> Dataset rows

==========

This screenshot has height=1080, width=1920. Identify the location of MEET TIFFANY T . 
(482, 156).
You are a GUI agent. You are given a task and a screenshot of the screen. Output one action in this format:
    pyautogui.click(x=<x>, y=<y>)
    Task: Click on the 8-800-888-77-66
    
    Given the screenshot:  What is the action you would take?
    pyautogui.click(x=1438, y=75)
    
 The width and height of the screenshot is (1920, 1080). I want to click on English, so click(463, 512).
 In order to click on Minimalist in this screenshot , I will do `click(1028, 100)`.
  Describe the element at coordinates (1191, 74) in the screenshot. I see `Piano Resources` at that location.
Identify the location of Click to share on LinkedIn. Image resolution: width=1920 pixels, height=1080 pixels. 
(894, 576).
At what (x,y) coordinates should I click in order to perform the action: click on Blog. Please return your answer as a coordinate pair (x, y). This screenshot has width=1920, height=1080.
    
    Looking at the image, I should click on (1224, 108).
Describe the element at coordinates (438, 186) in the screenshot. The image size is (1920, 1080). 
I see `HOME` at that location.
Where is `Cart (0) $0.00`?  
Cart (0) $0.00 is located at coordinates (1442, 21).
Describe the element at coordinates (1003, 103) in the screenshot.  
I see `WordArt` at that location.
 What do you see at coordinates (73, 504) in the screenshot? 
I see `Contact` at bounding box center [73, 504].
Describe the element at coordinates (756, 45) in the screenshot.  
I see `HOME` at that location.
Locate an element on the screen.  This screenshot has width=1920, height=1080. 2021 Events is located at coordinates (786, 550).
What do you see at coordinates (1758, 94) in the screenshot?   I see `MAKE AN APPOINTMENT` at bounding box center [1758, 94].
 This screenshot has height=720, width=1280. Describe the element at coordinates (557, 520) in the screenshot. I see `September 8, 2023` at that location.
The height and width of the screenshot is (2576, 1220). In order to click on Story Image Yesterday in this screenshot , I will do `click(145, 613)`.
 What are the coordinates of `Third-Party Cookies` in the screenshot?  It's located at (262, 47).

==========

> Short exercise
Return every line of all the records above as a numbered list, skipping any blank lines.

> The reply
1. This screenshot has height=1080, width=1920. Identify the location of MEET TIFFANY T . 
2. (482, 156).
3. You are a GUI agent. You are given a task and a screenshot of the screen. Output one action in this format:
4.     pyautogui.click(x=<x>, y=<y>)
5.     Task: Click on the 8-800-888-77-66
6.     Given the screenshot:  What is the action you would take?
7.     pyautogui.click(x=1438, y=75)
8.  The width and height of the screenshot is (1920, 1080). I want to click on English, so click(463, 512).
9.  In order to click on Minimalist in this screenshot , I will do `click(1028, 100)`.
10.   Describe the element at coordinates (1191, 74) in the screenshot. I see `Piano Resources` at that location.
11. Identify the location of Click to share on LinkedIn. Image resolution: width=1920 pixels, height=1080 pixels. 
12. (894, 576).
13. At what (x,y) coordinates should I click in order to perform the action: click on Blog. Please return your answer as a coordinate pair (x, y). This screenshot has width=1920, height=1080.
14.     Looking at the image, I should click on (1224, 108).
15. Describe the element at coordinates (438, 186) in the screenshot. The image size is (1920, 1080). 
16. I see `HOME` at that location.
17. Where is `Cart (0) $0.00`?  
18. Cart (0) $0.00 is located at coordinates (1442, 21).
19. Describe the element at coordinates (1003, 103) in the screenshot.  
20. I see `WordArt` at that location.
21.  What do you see at coordinates (73, 504) in the screenshot? 
22. I see `Contact` at bounding box center [73, 504].
23. Describe the element at coordinates (756, 45) in the screenshot.  
24. I see `HOME` at that location.
25. Locate an element on the screen.  This screenshot has width=1920, height=1080. 2021 Events is located at coordinates (786, 550).
26. What do you see at coordinates (1758, 94) in the screenshot?   I see `MAKE AN APPOINTMENT` at bounding box center [1758, 94].
27.  This screenshot has height=720, width=1280. Describe the element at coordinates (557, 520) in the screenshot. I see `September 8, 2023` at that location.
28. The height and width of the screenshot is (2576, 1220). In order to click on Story Image Yesterday in this screenshot , I will do `click(145, 613)`.
29.  What are the coordinates of `Third-Party Cookies` in the screenshot?  It's located at (262, 47).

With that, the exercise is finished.